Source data
---

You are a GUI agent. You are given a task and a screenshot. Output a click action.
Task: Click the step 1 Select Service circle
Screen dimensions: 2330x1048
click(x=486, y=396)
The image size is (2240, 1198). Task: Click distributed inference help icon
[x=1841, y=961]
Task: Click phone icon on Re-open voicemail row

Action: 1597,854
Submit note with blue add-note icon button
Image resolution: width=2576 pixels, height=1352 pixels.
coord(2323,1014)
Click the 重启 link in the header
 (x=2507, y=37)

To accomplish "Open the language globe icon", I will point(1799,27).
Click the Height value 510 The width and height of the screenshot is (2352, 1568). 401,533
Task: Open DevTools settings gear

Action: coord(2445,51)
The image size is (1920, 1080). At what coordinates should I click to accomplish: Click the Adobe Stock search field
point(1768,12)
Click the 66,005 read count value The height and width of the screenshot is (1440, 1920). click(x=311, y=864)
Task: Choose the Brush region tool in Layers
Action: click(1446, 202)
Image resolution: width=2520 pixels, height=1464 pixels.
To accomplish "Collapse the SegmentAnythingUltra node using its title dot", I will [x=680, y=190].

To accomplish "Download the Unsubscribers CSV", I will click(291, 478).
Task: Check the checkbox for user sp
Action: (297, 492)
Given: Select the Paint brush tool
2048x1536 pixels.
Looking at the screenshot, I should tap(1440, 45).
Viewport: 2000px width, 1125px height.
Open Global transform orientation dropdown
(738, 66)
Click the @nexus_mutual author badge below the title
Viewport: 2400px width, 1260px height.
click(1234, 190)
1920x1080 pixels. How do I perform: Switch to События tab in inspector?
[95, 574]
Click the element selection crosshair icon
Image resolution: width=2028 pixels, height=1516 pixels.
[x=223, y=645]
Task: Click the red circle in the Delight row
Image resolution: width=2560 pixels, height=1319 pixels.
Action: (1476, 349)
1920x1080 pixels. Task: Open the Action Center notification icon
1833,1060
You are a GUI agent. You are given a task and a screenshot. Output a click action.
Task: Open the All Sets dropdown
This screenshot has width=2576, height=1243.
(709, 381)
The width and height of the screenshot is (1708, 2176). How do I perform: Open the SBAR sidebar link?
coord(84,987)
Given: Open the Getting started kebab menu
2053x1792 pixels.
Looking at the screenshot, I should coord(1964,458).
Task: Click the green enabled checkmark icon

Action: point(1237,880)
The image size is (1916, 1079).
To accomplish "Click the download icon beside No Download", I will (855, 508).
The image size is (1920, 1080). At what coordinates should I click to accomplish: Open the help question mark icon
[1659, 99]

---

**WORK TO COMPLETE**
Reproduce every entry shown above, precisely as it stands.

**COMPLETED TASK**
You are a GUI agent. You are given a task and a screenshot. Output a click action.
Task: Click the step 1 Select Service circle
Screen dimensions: 2330x1048
click(x=486, y=396)
The image size is (2240, 1198). Task: Click distributed inference help icon
[x=1841, y=961]
Task: Click phone icon on Re-open voicemail row

Action: 1597,854
Submit note with blue add-note icon button
Image resolution: width=2576 pixels, height=1352 pixels.
coord(2323,1014)
Click the 重启 link in the header
 (x=2507, y=37)

To accomplish "Open the language globe icon", I will point(1799,27).
Click the Height value 510 The width and height of the screenshot is (2352, 1568). 401,533
Task: Open DevTools settings gear

Action: coord(2445,51)
The image size is (1920, 1080). At what coordinates should I click to accomplish: Click the Adobe Stock search field
point(1768,12)
Click the 66,005 read count value The height and width of the screenshot is (1440, 1920). click(x=311, y=864)
Task: Choose the Brush region tool in Layers
Action: click(1446, 202)
Image resolution: width=2520 pixels, height=1464 pixels.
To accomplish "Collapse the SegmentAnythingUltra node using its title dot", I will [x=680, y=190].

To accomplish "Download the Unsubscribers CSV", I will click(291, 478).
Task: Check the checkbox for user sp
Action: (297, 492)
Given: Select the Paint brush tool
2048x1536 pixels.
Looking at the screenshot, I should tap(1440, 45).
Viewport: 2000px width, 1125px height.
Open Global transform orientation dropdown
(738, 66)
Click the @nexus_mutual author badge below the title
Viewport: 2400px width, 1260px height.
click(1234, 190)
1920x1080 pixels. How do I perform: Switch to События tab in inspector?
[95, 574]
Click the element selection crosshair icon
Image resolution: width=2028 pixels, height=1516 pixels.
[x=223, y=645]
Task: Click the red circle in the Delight row
Image resolution: width=2560 pixels, height=1319 pixels.
Action: (1476, 349)
1920x1080 pixels. Task: Open the Action Center notification icon
1833,1060
You are a GUI agent. You are given a task and a screenshot. Output a click action.
Task: Open the All Sets dropdown
This screenshot has width=2576, height=1243.
(709, 381)
The width and height of the screenshot is (1708, 2176). How do I perform: Open the SBAR sidebar link?
coord(84,987)
Given: Open the Getting started kebab menu
2053x1792 pixels.
Looking at the screenshot, I should coord(1964,458).
Task: Click the green enabled checkmark icon

Action: point(1237,880)
The image size is (1916, 1079).
To accomplish "Click the download icon beside No Download", I will (855, 508).
The image size is (1920, 1080). At what coordinates should I click to accomplish: Open the help question mark icon
[1659, 99]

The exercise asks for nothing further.